Consigne.
Rédigez la suite du texte sur l’indemnisation des personnes expropriées en droit français, en reprenant juste après sa dernière phrase.

Source.
· · · ·
L’indemnisation des personnes expropriée en droit français

§ 2 — L’indemnisation des personnes expropriée

L’attribution d’une juste et préalable indemnité doit être rattachée à l’article 17 de la
Déclaration des droits de l’homme et du citoyen de 1789. Le principe d’une juste indemnité
est également affirmé par la Convention européenne des droits de l’homme (droit au respect
de ses biens, recherche d’un « juste équilibre » entre la sauvegarde des droits individuels et les
exigences de l’intérêt général - « compensation »).

A — La procédure de détermination de l’indemnité

Procédure organisée par l’art. L. 331-1 et s. (ex-art. L. 13-13) du code de l’expropriation.
Le juge de l’expropriation est compétent pour déterminer le montant des indemnités
d’expropriation, en l’absence d’accord amiable (ce qui est le cas 9 fois sur 10). Il peut être saisi
après l’arrêté de cessibilité, mais, pour accélérer la procédure (et pour obtenir une expertise
immobilière judiciaire), l’expropriant peut le saisir dès l’ouverture de l’enquête publique
préalable (à la DUP).
L’indemnité d’expropriation ne doit couvrir que l’intégralité du préjudice direct causé par
l’expropriation (ce qui correspond au montant de l’indemnité principale, qui représente la
valeur patrimoniale du bien exproprié, à laquelle s’ajoutent éventuellement des indemnités
accessoires).
Cette procédure s’organise en plusieurs étapes
1ere étape/ la notification des offres
A partir de l’enquête publique préalable, et dès qu’il est en mesure de déterminer les parcelles
concernées, l’expropriant doit notifier aux intéressés le montant de ses offres (art. L. 311-4
– ex-art. L. 13-3) - mais il n’est pas libre car il doit consulter France Domaine (la Direction
immobilière de l’Etat). Les intéressés ont 1 mois pour faire connaître leur réponse, et en cas
de désaccord énoncer leurs prétentions.
• Si les intéressés acceptent l’offre de l’expropriant, il y a accord amiable.
• S’ils la rejettent, ils doivent faire connaître leurs prétentions, et débute une phase
contradictoire, avec intervention du juge judiciaire (art. L. 311-5 ; ex-art. L. 13-4).
· · · ·
Extrait de données.
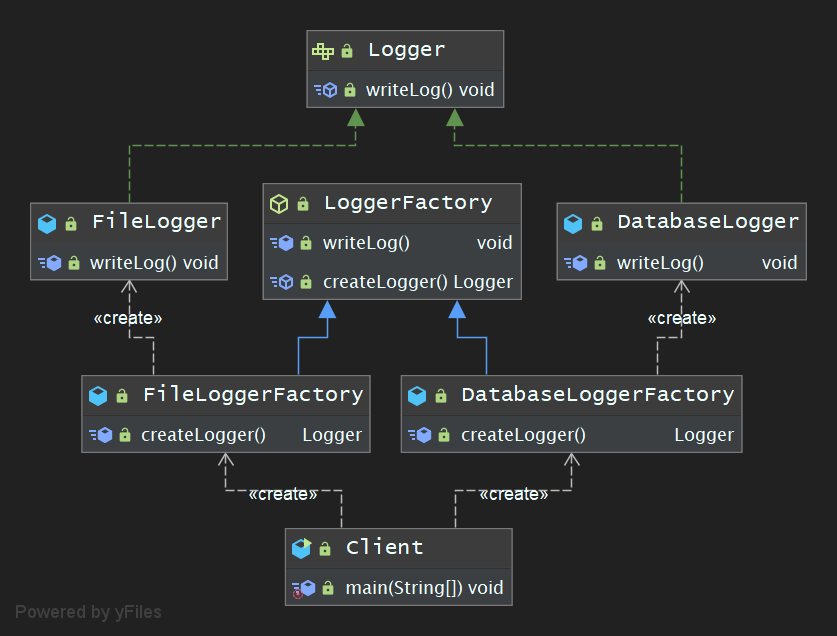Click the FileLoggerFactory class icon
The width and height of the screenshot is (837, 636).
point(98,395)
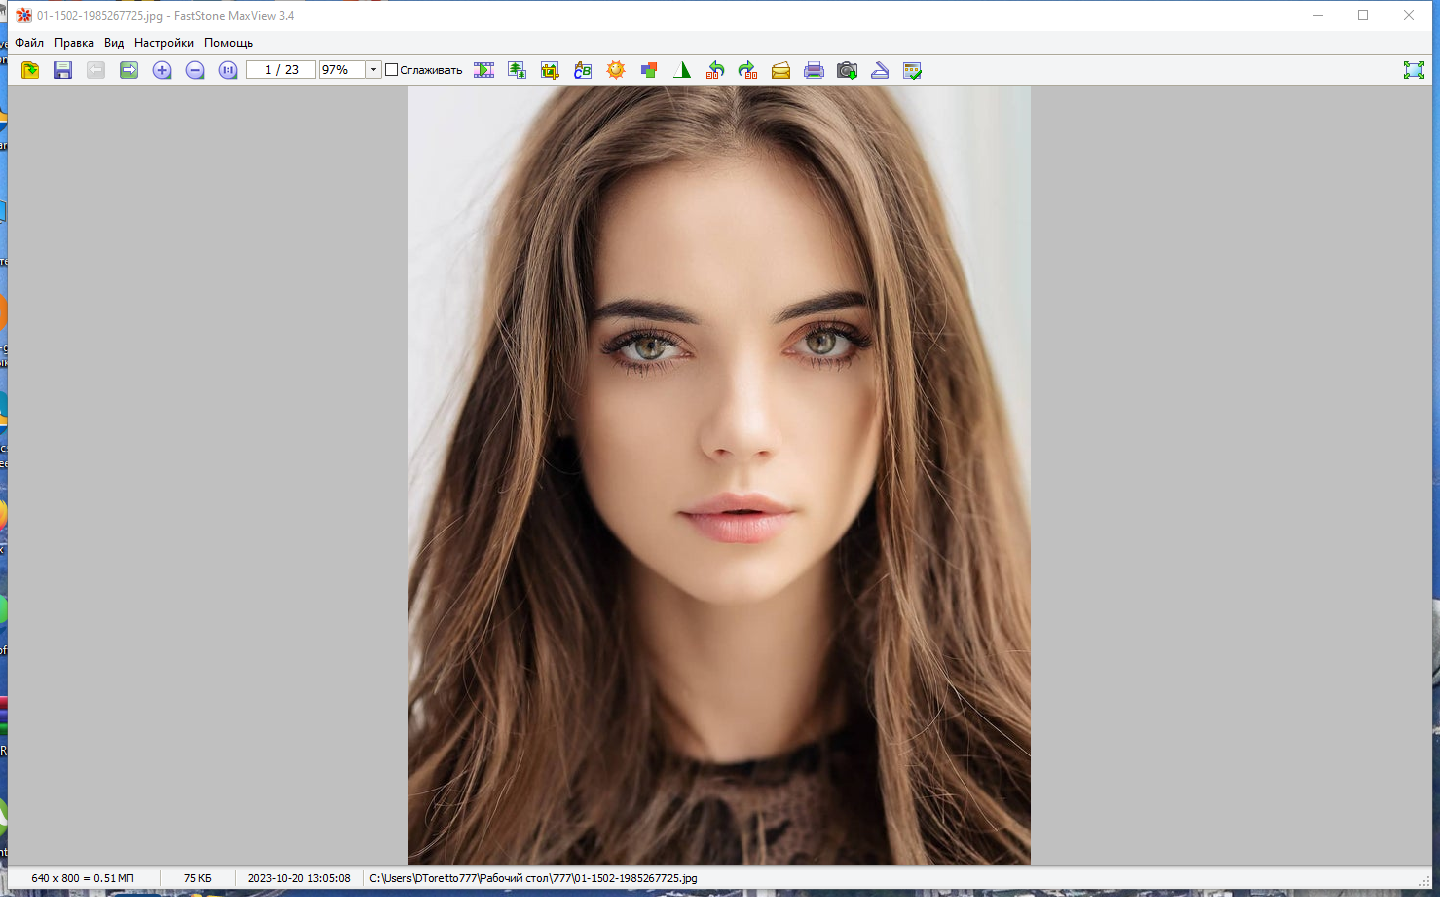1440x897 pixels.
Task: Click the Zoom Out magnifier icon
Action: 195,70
· · · ·
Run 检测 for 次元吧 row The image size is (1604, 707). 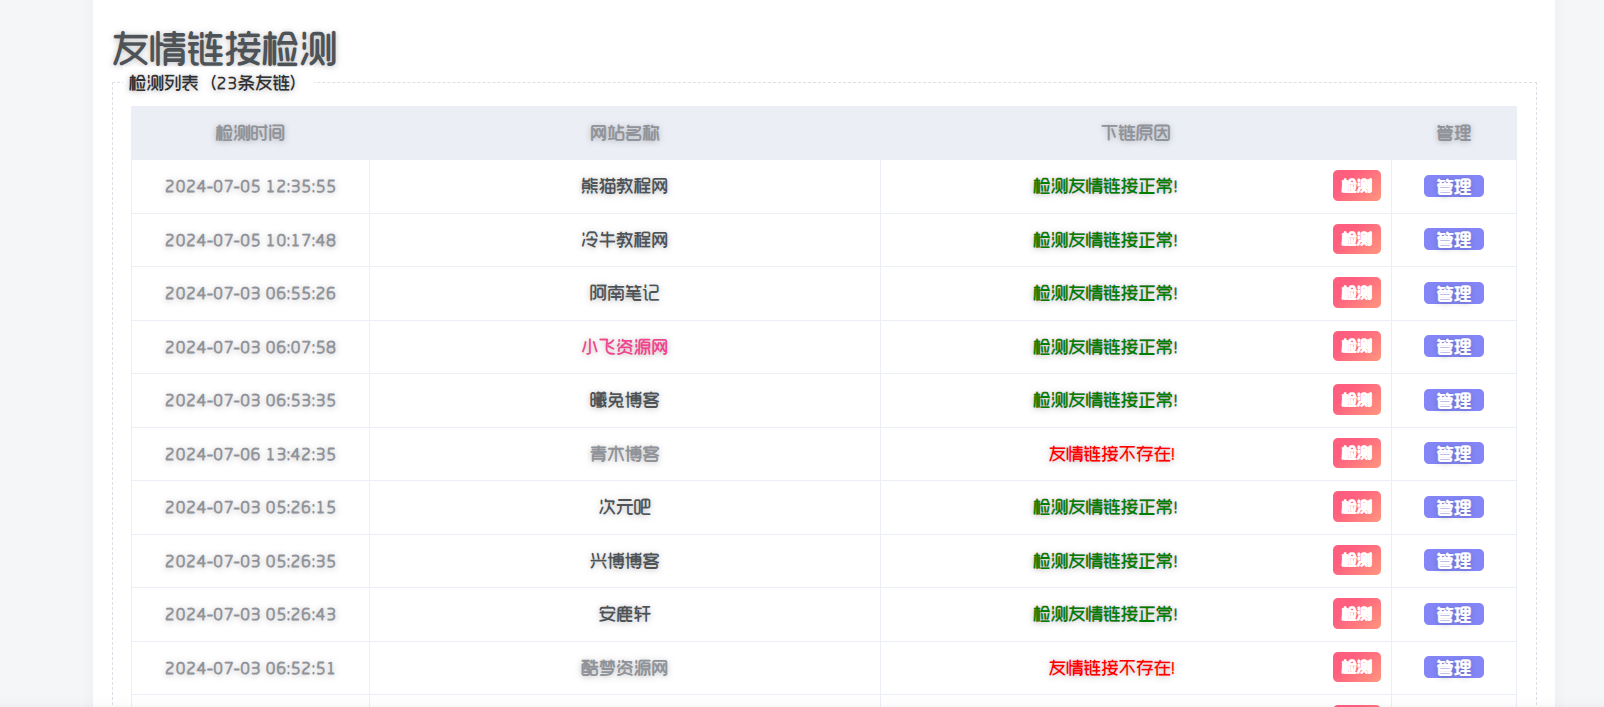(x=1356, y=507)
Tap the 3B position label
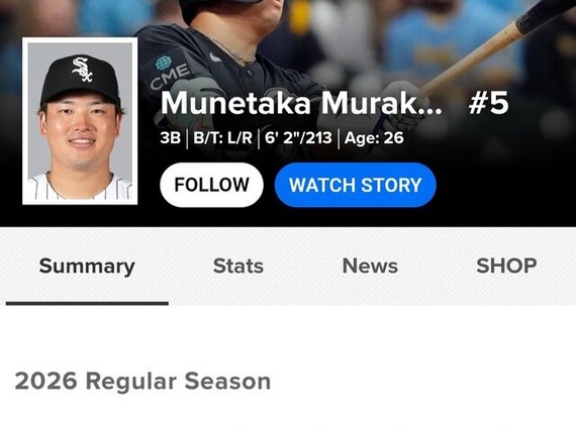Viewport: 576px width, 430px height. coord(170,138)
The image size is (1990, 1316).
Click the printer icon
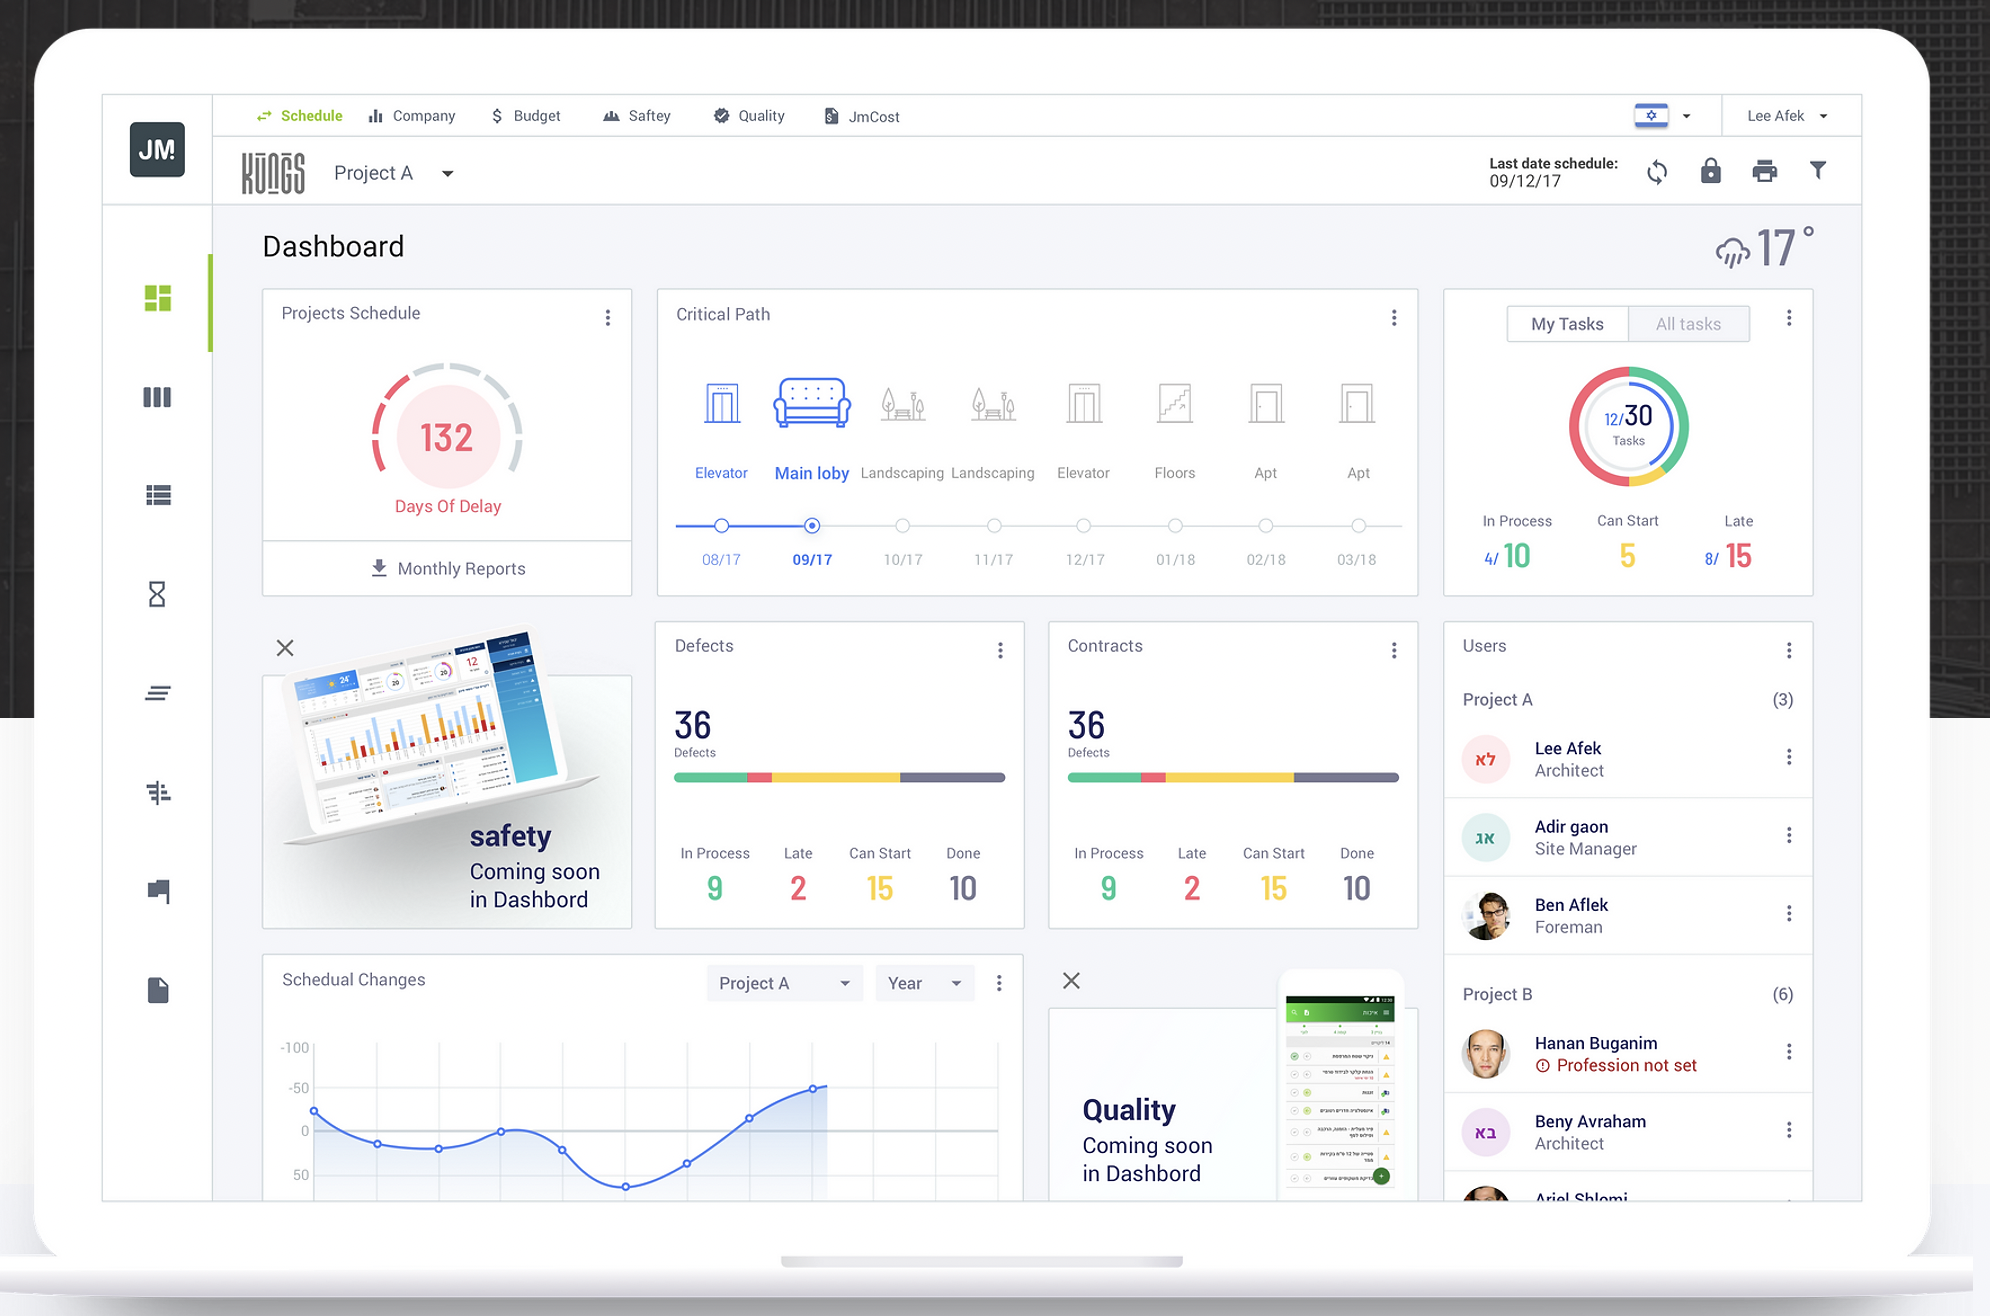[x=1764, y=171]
· · · ·
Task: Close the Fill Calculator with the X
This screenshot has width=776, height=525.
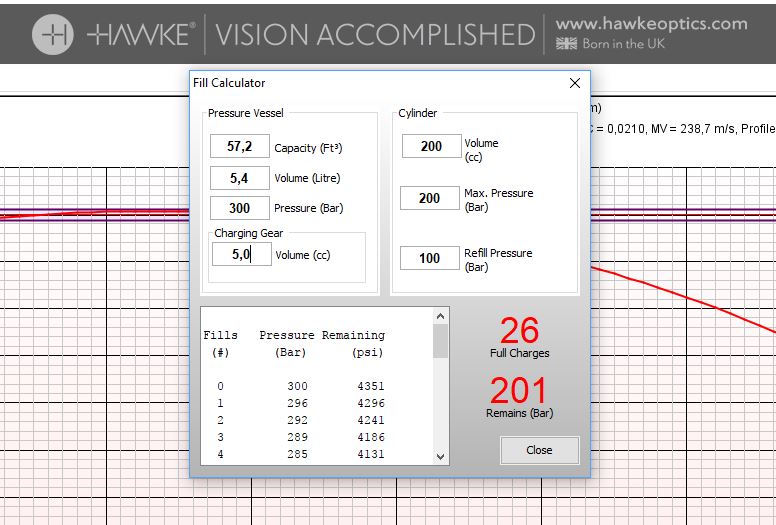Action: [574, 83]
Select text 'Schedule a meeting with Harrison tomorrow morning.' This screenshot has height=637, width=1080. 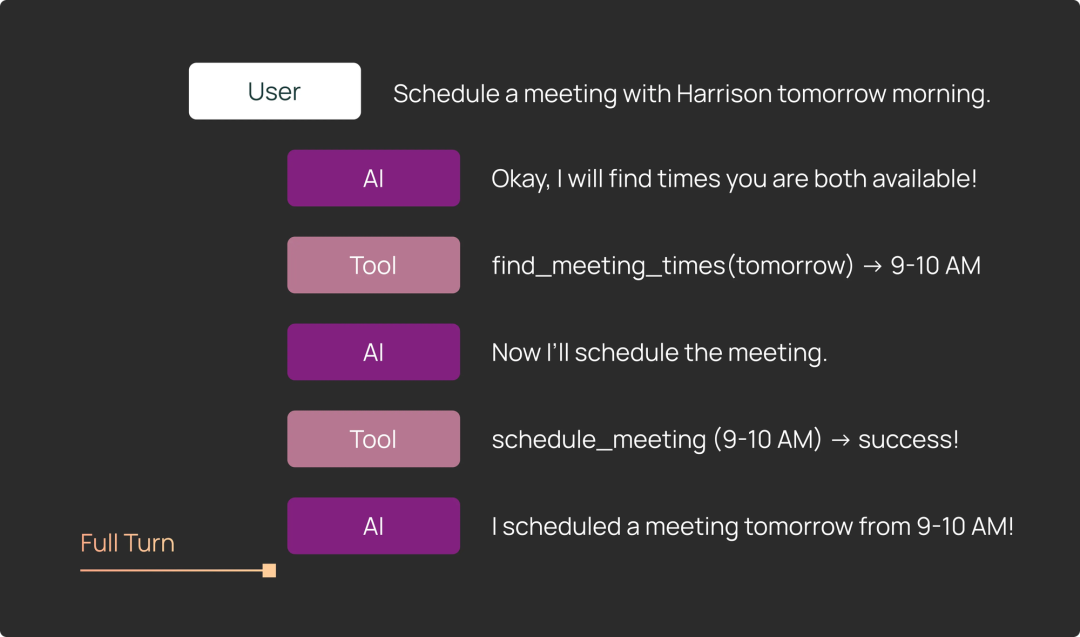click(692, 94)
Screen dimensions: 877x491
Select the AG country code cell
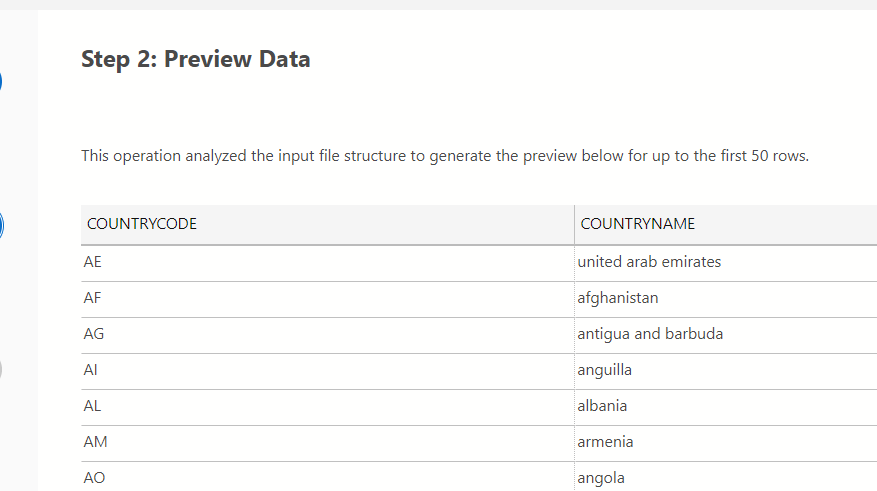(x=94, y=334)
· · · ·
Réponse rédigée.
2e étape / La phase contradictoire : la saisine du juge
S’il n’y a pas eu d’accord amiable dans le délai d’1 mois à compter de la notification des offres
de l’expropriant, le juge de l’expropriation est saisi (par la partie la plus diligente ; mais
l’exproprié doit attendre l’ordonnance d’expropriation). Cette phase contradictoire va se
matérialiser par un échange de mémoires entre expropriant et expropriés, par une visite des
lieux par le juge de l’expropriation, en présence des parties (art. R. 311-15 ; ex-art. R. 13-26),
et par une audience des parties (art. R. 311-18 ; ex-art. R. 13-30) : audition des parties et du
commissaire du gouvernement (le directeur départemental des finances publiques, ou son
représentant), qui présente une évaluation motivée des propriétés. Le jugement intervient en
l’absence d’accord entre l’expropriant et l’exproprié, 8 jours après le transport sur les lieux.
Le juge de l’expropriation fixe l’indemnité d’expropriation
• L’appel et le pourvoi en cassation sont possibles contre le jugement de fixation de l’indemnité
(15 jours pour l’appel ; 2 mois pour la cassation).
• La question de la présence du commissaire du gouvernement
Cette intervention du commissaire du gouvernement a soulevé des questions d’impartialité.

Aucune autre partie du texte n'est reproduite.